When I was a kid, there was a TV show called the Naked City.  When episodes ended, the announcer said: “There are 8 million stories in the Naked City; this has been one of them.” I do know that my story is just one among many. But it’s still so annoying.  Because of the flawed design of this particular EHR system, we have been burdened with huge financial costs resulting from lost time, the need for extra IT support, and the hardening of my right carotid artery. I don’t need the added stress in this era of decreased reimbursements for providing clinical care and chemotherapeutic agents.  One of my partners has gone back to hiring a transcriptionist rather than using the EHR.  Another is chronically behind in his data entry.  To this date, we are not set up to pool and analyze our data for outcomes.  Soon, we are beginning the gut-wrenching process of converting to a new, and hopefully more user friendly, system.

A few weeks ago, I had the pleasure and honor to have a conversation with Eric Topol, M.D. on ‘this week in oncology‘ radio radio show.

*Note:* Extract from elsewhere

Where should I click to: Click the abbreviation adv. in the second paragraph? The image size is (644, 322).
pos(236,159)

We were both intrigued by two articles that recently appeared in the New England Journal of Medicine on this subject.  The first, entitled “Escaping the EHR Trap—The Future of Health IT”, discredits the myth propagated by EHR vendors that health IT is different from industrial and consumer IT.  The authors suggest that vendors have alleged this to be fact “in order to protect their prices and market share and block new entrants.”

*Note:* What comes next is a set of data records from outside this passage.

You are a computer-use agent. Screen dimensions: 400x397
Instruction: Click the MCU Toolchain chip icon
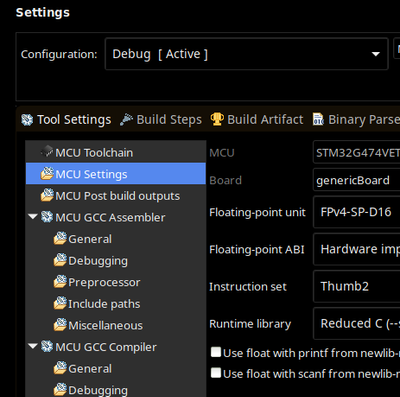(x=47, y=152)
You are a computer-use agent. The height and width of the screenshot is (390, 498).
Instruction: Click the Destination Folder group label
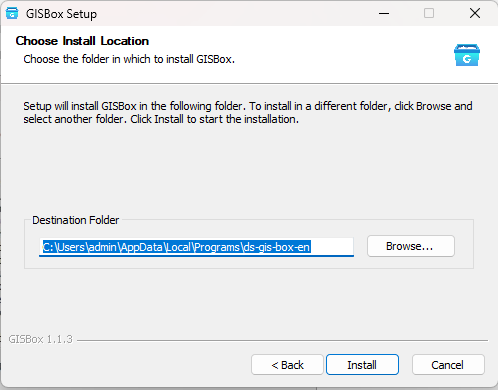tap(75, 220)
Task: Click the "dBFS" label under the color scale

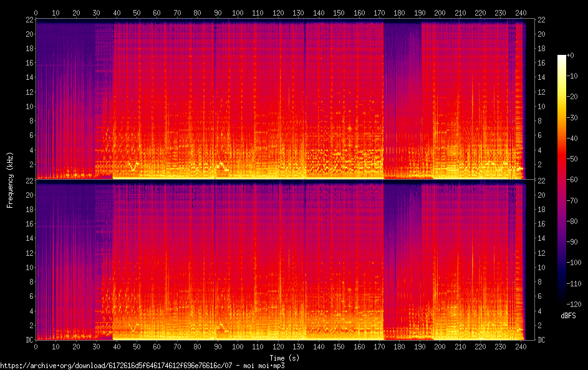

The second article is also quite enlightening:  “Unraveling the IT Productivity Paradox—Lessons for Health Care.”  In the 1970’s and 80’s, many industries adopted computers with the expectation that they would increase productivity.  To everyone’s surprise, digitization resulted in a significant reduction in efficiency. This was called the Productivity Paradox.  Subsequent research revealed that productivity attributed to computerization was underestimated due to defects in measurements, mismanagement of processes (such as summarized in the “glitch” in my system above), and poor usability.  Most systems, including mine, don’t have spell-checking capability.  Unbelievable!!

In chapter 7 of his must read, “The Creative Destruction of Medicine”, Dr. Topol discusses the benefits and challenges of Electronic Health Records and Health Information Technology in detail.  Despite the fact that digitization initially can be associated with an increase in errors, which doesn’t ease my pain, and many other challenges, he concludes:  “While some may consider the topic of electronic medical records prosaic, it should now be abundantly clear that their ultimate adoption and full interoperability will prove fundamental to the future of medicine.  Only via full electronic convergence can all the tools of digital medicine be in sync and immediately useful.  With the torrent of individualized data flow that is coming from whole genome sequencing, remote physiologic monitoring, and medical imaging, electronic information storage and processing will become more essential than even envisioned today.”

I have to agree with him. While this current transition period can be a frustrating, even painful experience, the alternative of a failed health care system is unacceptable.